__Assignment__. All of the data below should be set down again verbatim, without any images.

______

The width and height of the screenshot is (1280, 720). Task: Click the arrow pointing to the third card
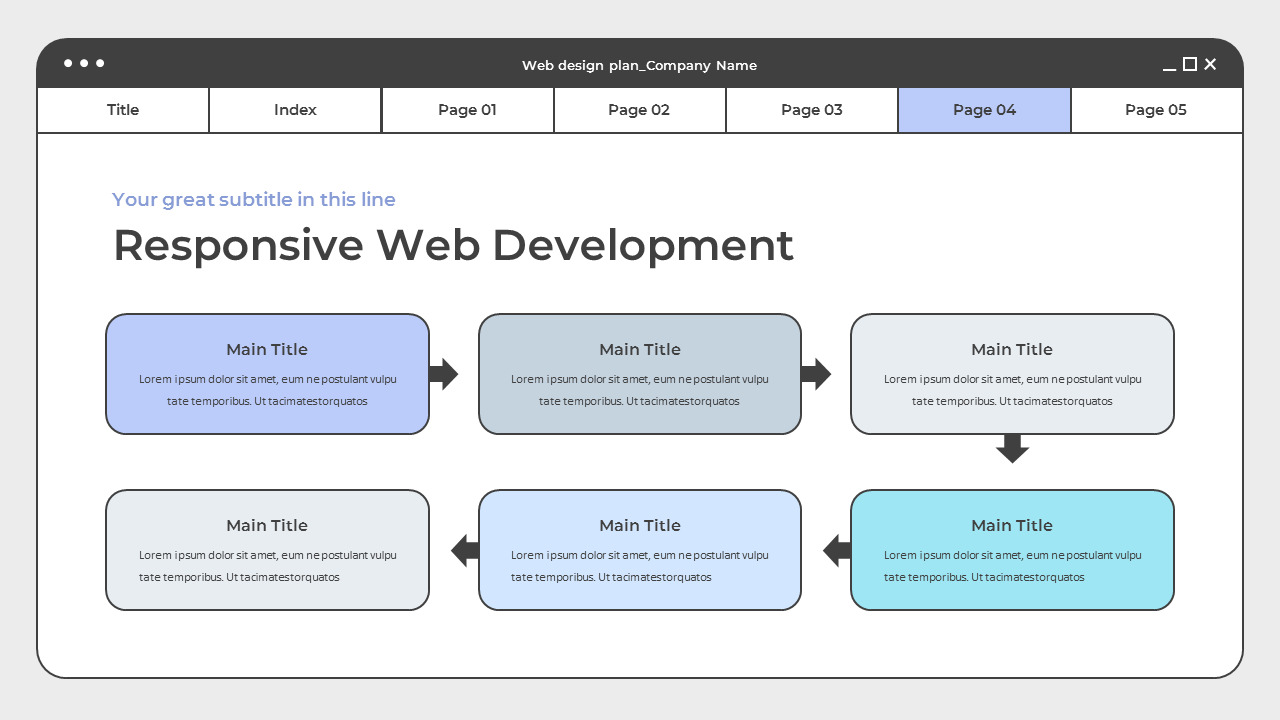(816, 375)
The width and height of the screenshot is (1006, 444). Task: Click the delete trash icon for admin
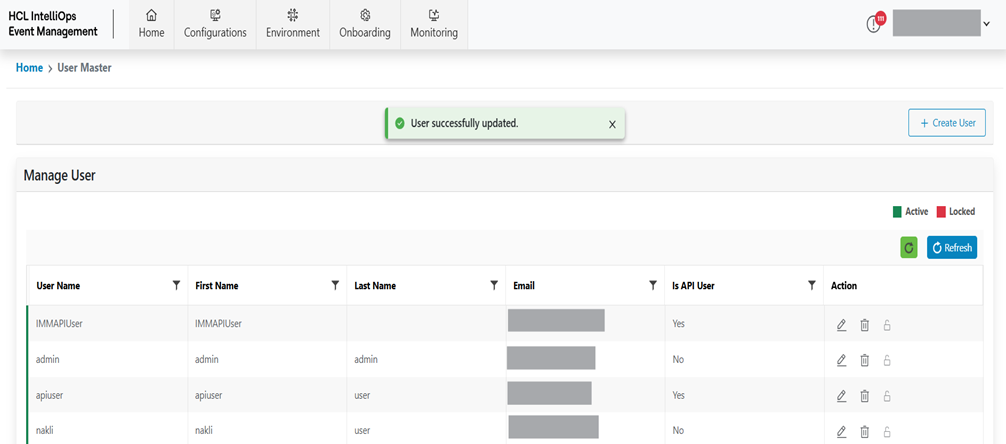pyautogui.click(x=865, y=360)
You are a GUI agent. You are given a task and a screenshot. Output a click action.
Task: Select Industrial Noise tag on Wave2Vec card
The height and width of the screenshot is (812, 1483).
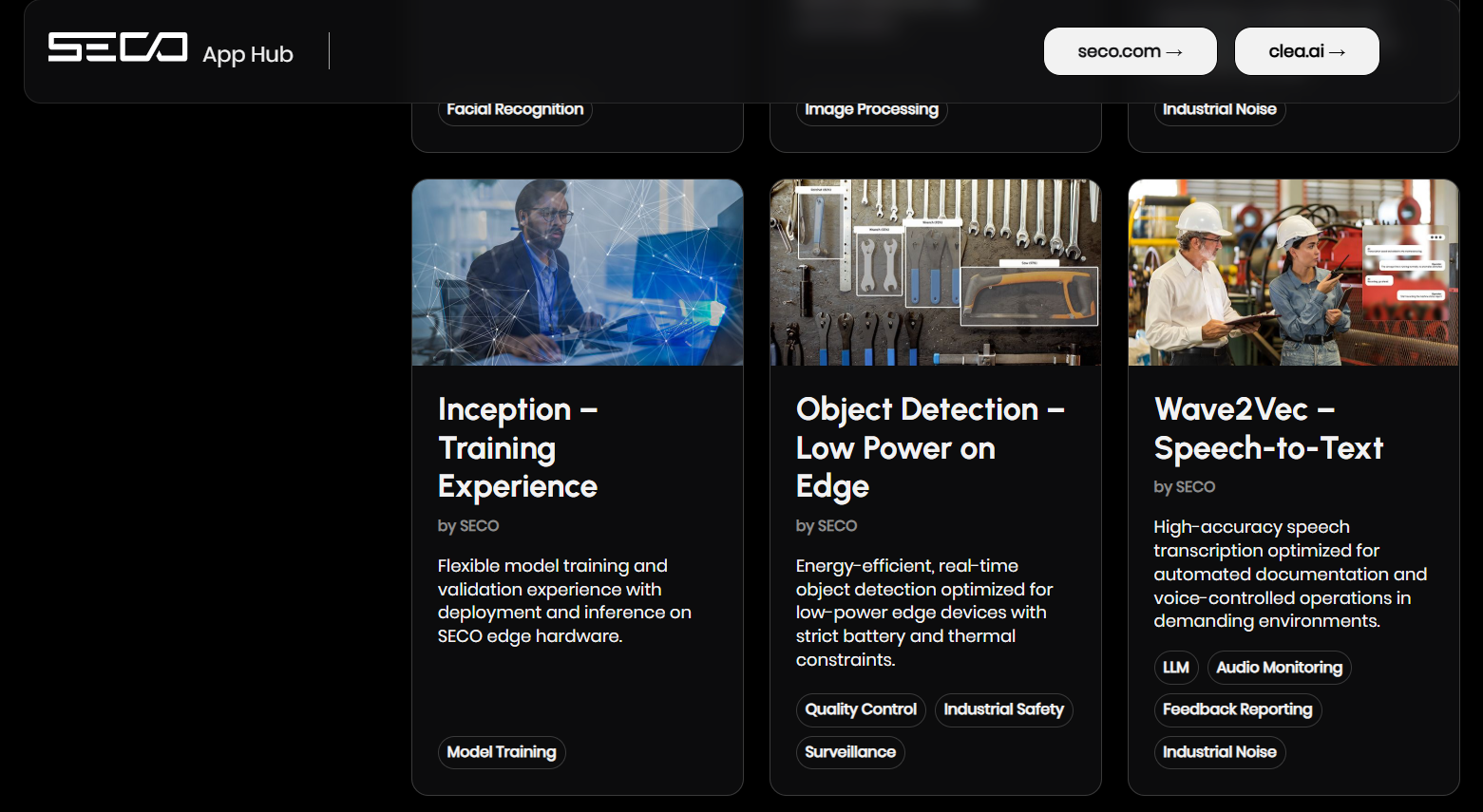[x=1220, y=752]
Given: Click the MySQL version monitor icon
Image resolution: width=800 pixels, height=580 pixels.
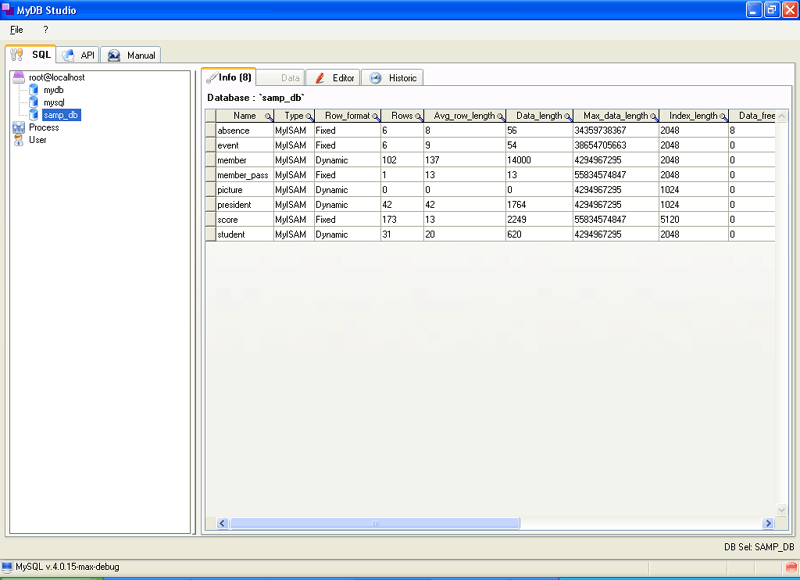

______

__Result of this exercise__.
The width and height of the screenshot is (1280, 720). Task: Click the arrow pointing to the third card
(816, 375)
The width and height of the screenshot is (1006, 444). Task: Click the delete trash icon for admin
pyautogui.click(x=865, y=360)
You are a GUI agent. You are given a task and a screenshot. Output a click action.
Task: Select Industrial Noise tag on Wave2Vec card
The height and width of the screenshot is (812, 1483).
[x=1220, y=752]
Given: Click the MySQL version monitor icon
Image resolution: width=800 pixels, height=580 pixels.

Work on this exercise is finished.